Real Madrid has been named the world’s most valuable soccer team for the fifth year in a row, with Forbes valuing the Spanish club at $9.5 billion in its 2026 ranking. Barcelona was second at a $2 billion lower figure, underlining how far Madrid remains ahead at the top of world football’s financial table.
The ranking lands now because Forbes has just published its annual list, and this year’s numbers are striking even by the sport’s inflated standards. The top 30 teams average $2.9 billion in value, up 21% from last year’s record $2.4 billion, while Madrid’s dominance extends beyond valuation: its $1.27 billion in revenue from the 2024-25 season was up 12% and already a record for a soccer club.
That revenue mark edged the Dallas Cowboys’ $1.23 billion from the 2024 NFL season for the highest total ever measured by Forbes without adjusting for inflation. Barcelona was not far behind in another sense, becoming the only other soccer club ever to top $1 billion in revenue excluding player trading last season. Even so, Madrid’s edge is about scale as much as performance, and that is what makes the club’s position so hard to dislodge.
Forbes said Real Madrid has now finished as the world’s most valuable soccer team 10 times in the past 13 editions of its annual ranking. It is an extraordinary financial run for a club that has won more La Liga and Champions League titles than any other, yet has also endured back-to-back league finishes behind Barcelona and quarterfinal exits in Europe in each of those seasons. The contrast is the point: Madrid’s valuation keeps rising even when the on-field returns do not always match the billing.

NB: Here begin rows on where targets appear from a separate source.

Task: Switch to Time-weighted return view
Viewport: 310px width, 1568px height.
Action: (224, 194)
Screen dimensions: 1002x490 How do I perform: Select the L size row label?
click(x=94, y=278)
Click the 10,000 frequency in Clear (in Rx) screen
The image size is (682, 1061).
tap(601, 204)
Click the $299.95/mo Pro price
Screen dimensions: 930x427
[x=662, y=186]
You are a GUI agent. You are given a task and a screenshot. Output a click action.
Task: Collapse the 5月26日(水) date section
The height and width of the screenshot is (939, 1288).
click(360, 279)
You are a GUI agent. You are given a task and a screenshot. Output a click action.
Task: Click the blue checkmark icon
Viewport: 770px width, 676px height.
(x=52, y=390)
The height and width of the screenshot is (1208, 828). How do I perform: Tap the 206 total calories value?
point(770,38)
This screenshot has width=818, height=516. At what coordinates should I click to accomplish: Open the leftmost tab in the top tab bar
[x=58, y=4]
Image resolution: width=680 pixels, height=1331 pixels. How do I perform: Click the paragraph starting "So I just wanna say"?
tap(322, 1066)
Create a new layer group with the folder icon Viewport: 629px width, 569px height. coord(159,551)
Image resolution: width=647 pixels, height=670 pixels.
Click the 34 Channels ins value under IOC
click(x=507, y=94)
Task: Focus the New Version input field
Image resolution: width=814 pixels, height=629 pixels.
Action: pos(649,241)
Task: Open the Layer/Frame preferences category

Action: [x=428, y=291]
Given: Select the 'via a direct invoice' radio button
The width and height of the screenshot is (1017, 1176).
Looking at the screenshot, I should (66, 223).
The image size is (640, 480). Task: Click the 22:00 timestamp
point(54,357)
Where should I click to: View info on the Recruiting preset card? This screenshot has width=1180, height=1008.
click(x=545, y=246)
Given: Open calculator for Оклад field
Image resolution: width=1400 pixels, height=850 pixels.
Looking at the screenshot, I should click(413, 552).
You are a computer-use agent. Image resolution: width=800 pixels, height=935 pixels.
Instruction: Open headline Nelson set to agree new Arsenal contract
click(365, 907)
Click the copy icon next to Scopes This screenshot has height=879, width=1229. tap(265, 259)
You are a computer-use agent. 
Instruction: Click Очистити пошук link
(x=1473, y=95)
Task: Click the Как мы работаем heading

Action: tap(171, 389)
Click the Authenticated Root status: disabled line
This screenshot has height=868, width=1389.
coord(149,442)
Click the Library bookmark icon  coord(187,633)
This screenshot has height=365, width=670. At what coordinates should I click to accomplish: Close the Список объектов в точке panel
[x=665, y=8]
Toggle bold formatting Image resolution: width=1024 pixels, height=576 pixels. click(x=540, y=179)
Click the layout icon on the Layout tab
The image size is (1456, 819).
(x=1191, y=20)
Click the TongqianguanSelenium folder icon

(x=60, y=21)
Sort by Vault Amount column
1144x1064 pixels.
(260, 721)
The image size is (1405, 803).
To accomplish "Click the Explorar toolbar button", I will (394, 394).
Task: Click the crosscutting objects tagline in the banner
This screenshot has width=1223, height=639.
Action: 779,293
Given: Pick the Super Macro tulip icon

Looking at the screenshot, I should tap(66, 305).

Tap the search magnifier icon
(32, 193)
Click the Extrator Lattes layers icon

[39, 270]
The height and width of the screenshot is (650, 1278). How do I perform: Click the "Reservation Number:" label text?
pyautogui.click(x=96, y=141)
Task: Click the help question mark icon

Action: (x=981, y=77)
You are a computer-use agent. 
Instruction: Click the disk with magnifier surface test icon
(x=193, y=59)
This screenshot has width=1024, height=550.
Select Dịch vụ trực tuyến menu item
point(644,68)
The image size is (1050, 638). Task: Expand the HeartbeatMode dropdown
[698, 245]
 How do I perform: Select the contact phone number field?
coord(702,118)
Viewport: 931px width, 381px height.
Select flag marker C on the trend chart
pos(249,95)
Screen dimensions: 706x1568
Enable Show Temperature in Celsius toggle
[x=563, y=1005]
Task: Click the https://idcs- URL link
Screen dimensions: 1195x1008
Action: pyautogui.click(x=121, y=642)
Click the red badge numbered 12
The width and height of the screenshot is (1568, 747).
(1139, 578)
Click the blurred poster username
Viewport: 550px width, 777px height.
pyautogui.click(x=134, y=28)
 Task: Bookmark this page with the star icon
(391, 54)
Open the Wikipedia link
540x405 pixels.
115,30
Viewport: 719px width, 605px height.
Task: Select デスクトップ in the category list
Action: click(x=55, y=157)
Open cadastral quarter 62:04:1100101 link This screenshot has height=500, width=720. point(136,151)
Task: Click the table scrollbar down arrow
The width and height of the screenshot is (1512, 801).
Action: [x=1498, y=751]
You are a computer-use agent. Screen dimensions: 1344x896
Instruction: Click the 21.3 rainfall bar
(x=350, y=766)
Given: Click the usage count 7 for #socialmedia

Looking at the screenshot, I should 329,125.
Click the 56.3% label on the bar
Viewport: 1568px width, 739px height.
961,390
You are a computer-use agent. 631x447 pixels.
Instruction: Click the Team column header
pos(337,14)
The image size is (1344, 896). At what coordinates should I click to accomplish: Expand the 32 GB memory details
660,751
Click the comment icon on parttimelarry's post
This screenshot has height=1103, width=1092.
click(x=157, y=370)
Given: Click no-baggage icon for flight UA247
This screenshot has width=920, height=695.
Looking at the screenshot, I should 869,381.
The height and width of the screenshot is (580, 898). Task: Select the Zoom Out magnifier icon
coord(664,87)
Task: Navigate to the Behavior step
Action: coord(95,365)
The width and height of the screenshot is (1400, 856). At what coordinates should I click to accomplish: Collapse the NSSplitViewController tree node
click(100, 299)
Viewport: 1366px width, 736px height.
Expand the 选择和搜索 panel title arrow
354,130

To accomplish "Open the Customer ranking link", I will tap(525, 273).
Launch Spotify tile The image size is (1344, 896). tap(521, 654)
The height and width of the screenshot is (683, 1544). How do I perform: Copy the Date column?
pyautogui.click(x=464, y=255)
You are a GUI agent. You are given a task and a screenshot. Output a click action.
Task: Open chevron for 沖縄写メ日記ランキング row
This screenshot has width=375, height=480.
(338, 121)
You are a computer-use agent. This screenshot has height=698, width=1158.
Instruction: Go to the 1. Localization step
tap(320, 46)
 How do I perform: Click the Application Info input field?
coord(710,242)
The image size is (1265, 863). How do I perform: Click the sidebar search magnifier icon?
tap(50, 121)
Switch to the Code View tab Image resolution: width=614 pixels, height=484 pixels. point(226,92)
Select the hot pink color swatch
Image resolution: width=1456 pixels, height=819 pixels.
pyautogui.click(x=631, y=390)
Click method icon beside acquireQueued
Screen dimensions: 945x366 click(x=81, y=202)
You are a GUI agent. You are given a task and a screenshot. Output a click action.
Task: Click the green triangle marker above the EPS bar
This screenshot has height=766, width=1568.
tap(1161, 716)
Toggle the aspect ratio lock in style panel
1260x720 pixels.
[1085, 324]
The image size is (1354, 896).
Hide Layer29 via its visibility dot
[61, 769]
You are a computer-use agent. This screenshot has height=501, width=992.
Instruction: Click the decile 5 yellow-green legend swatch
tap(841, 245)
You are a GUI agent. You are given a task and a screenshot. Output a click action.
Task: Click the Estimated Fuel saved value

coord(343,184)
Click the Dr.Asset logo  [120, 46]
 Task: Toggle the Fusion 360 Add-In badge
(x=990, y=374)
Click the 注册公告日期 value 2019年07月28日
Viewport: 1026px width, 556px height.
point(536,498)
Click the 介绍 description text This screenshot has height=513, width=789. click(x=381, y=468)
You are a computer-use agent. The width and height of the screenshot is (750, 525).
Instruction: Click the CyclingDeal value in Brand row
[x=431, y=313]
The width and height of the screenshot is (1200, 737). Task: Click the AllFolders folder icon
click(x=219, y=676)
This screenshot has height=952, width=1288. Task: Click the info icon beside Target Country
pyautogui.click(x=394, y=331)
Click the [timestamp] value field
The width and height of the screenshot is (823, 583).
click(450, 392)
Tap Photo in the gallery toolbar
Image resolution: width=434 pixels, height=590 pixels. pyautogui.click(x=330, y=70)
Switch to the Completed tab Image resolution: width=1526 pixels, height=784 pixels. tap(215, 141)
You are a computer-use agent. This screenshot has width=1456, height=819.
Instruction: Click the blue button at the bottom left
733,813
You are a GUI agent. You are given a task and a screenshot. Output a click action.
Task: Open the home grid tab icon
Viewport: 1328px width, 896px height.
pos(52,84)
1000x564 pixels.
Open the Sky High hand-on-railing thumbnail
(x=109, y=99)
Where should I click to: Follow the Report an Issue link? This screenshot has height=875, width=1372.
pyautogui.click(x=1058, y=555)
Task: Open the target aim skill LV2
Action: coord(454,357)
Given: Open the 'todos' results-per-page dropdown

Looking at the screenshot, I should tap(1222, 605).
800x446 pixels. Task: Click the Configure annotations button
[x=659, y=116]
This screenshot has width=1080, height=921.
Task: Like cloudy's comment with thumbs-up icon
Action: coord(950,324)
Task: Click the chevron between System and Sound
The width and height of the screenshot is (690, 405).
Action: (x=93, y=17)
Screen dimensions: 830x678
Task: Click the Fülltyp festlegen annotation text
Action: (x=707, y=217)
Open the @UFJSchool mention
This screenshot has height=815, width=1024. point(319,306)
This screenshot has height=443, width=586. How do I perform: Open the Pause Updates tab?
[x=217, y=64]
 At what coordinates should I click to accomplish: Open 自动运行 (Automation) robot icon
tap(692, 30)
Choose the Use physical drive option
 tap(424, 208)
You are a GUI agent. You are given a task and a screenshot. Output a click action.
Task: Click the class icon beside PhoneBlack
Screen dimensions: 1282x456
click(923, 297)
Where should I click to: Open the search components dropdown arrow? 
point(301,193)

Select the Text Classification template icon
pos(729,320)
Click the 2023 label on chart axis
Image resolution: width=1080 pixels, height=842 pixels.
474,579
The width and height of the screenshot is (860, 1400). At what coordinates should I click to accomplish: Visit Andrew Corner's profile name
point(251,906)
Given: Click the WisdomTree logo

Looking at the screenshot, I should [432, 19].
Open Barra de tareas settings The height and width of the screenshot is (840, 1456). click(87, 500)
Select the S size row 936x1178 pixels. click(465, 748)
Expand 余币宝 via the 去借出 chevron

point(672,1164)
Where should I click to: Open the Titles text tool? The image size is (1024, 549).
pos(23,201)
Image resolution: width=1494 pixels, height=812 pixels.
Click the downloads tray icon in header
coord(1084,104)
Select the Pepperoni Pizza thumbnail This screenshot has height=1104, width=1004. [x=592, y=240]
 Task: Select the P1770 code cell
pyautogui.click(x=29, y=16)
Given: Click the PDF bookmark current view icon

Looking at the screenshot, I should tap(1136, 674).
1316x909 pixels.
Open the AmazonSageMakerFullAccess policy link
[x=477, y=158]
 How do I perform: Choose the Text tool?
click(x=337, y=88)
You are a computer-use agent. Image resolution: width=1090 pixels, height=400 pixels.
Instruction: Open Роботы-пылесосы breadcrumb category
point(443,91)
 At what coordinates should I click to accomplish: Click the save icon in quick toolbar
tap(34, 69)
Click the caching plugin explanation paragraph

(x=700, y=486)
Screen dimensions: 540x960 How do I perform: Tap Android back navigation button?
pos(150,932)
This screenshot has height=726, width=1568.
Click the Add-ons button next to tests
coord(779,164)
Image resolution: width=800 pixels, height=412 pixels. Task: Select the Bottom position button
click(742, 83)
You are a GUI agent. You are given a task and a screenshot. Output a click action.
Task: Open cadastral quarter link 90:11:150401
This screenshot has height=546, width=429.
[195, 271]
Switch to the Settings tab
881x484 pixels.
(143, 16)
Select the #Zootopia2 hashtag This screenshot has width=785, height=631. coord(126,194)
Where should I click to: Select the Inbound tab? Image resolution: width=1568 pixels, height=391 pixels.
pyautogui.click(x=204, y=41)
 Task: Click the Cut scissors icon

That gap matters because the wider market is moving fast. La Liga had only one other club in the top 30, while England’s Premier League placed 11, Major League Soccer seven, Italy’s Serie A four, Germany’s Bundesliga three, and France’s Ligue 1 and Portugal’s Primeira Liga one each. Napoli was a notable omission, even after reports of an unsolicited offer around $2.3 billion from sports-focused private equity firm Underdog Global Partners, which did not explicitly deny making the bid and called press speculation just that. Atlético de Madrid’s March sale to Apollo Sports Capital, priced at roughly $2.95 billion including debt, shows how money keeps chasing elite clubs, though European valuations remain shaped by the promotion-relegation model and vary sharply by league.
For now, Real Madrid sits at the center of the market, not merely as the richest club in football but as the benchmark everyone else is measured against. The harder question is not who leads Forbes’ list today. It is how long any rival can live with a $9.5 billion standard.